**TO DO**
Which lines run from the one with "You are a GUI" through the end of the data? Retype them exactly, without pictures.

**EXCERPTED DATA**
▽

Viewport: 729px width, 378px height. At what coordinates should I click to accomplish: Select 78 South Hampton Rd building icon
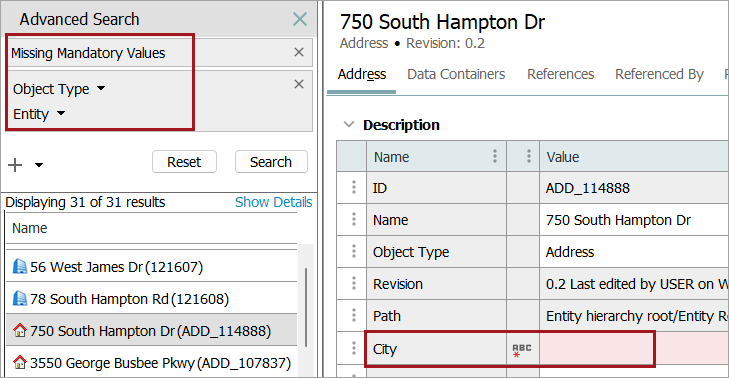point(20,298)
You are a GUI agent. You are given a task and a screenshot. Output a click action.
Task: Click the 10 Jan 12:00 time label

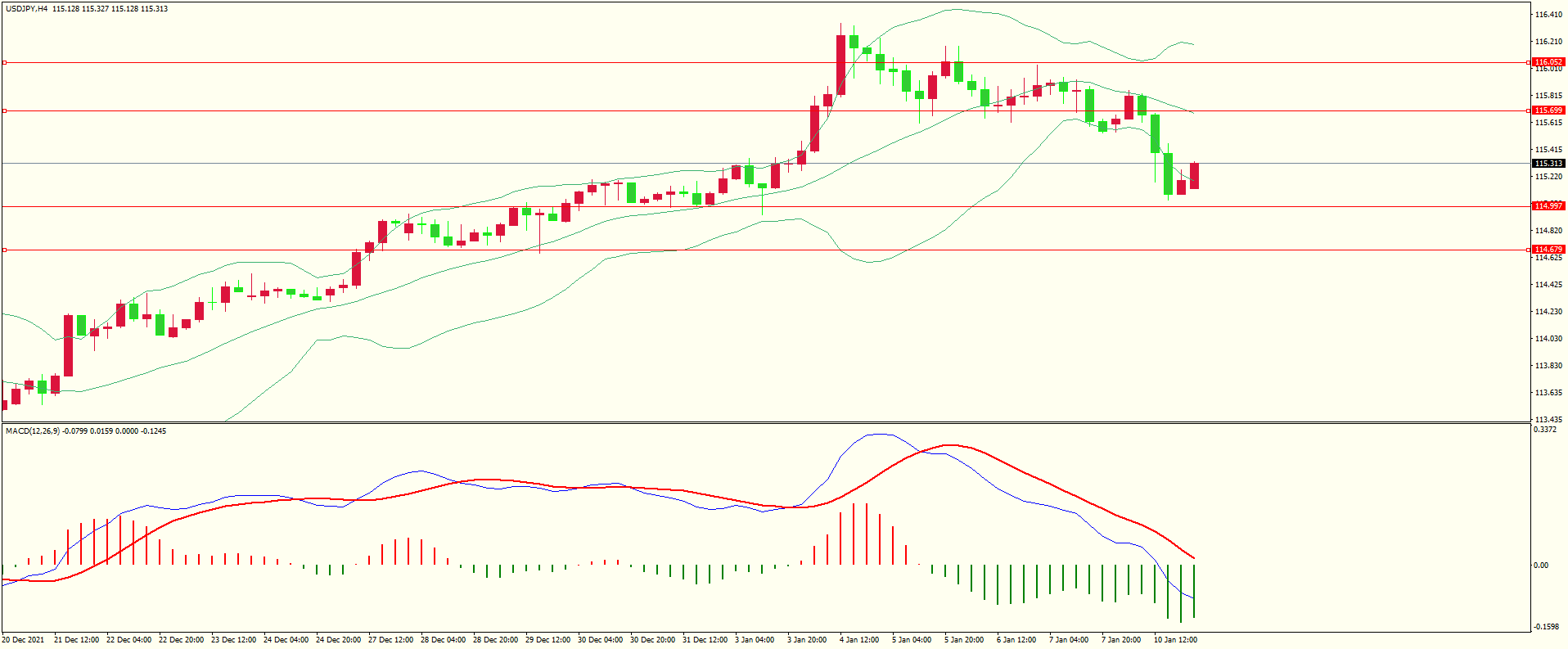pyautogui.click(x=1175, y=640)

△

**ANSWER BOX**
You are a GUI agent. You are given a task and a screenshot. Output a click action.
Task: Click the 10 Jan 12:00 time label

pyautogui.click(x=1175, y=640)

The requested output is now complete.